Schizencephaly can be unilateral or bilateral. It may present as an isolated malformation or it may be associated with other brain abnormalities, including heterotopia, agenesis of the corpus callosum and septum pellucidum, and septo-optic dysplasia. Hydrocephalus can occur with type II schizencephaly.

The cause is likely multifactorial and includes fetal ischemic injury in the middle cerebral artery, mutations in the homeobox gene EMX2 (which is involved in the development of the forebrain), intrauterine Cytomegalovirus infection, and toxins (ie, prenatal drug exposure).3-6 Schizencephaly may be detected early on ultrasonography; it is demonstrated by focal ventricular dilatation.
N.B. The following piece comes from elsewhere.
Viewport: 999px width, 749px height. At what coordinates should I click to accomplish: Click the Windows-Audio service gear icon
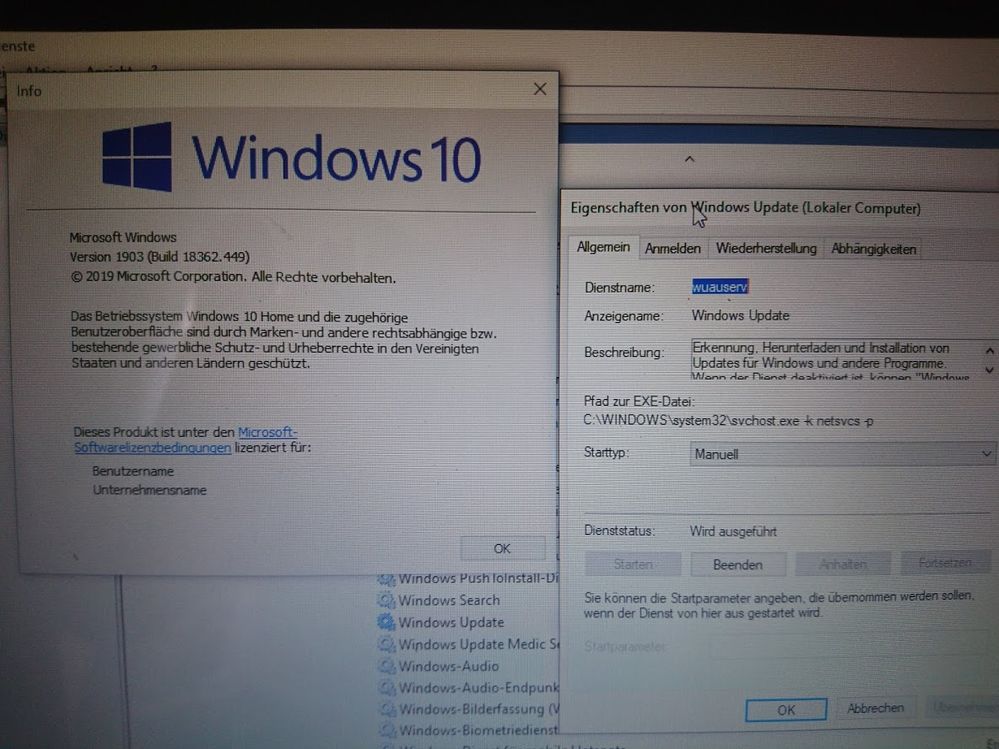click(386, 666)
However, MRI is considered the most sensitive test for the identification of migrational disturbances.5

Clinical manifestations include mental retardation, cognitive and language disturbances, motor deficits, seizures (which may not begin until adulthood), and hydrocephalus (open lip lesions). Severity depends on the type, location, and size of the clefts as well as any associated brain malformations. The most severe presentations are associated with large bilateral open lip clefts; the mildest forms are seen with small unilateral closed lip clefts.

Supportive care involves careful monitoring for potential motor and speech delays and for behaviors consistent with seizures. This child exhibits mild cognitive delays; no seizure activity has been reported. He continues to be observed by physical, occupational, and speech therapists.n

References:

1. Leventer RJ, Phelan EM, Coleman LT, et al. Clinical and imaging features of cortical malformations in childhood. Neurology. 1999;53(4):715-722.

2. Barkovich AJ, Gressens P, Evrard P. Formation, maturation, and disorders of brain neocortex. AJNR Am J Neuroradiol. 1992;13(2):423-446.

3. Dominguez R, Aguirre Vila-Coro A, Slopis JM, Bohan TP. Brain and ocular abnormalities in
infants with in utero exposure to cocaine and other street drugs. Am J Dis Child. 1991;145(6):
688-695.

4. Granata T, Farina L, Faiella A, et al. Familial schizencephaly associated with EMX2 mutation. Neurology. 1997;48(5):1403-1406.

5. Barkovich AJ, Kjos BO. Schizencephaly: correlation of clinical findings with MR characteristics. AJNR Am J Neuroradiol. 1992;13(1):85-94.

6. Iannetti P, Nigro G, Spalice A, et al. Cytomegalovirus infection and schizencephaly: case reports. Ann Neurol. 1998;43(1):123-127.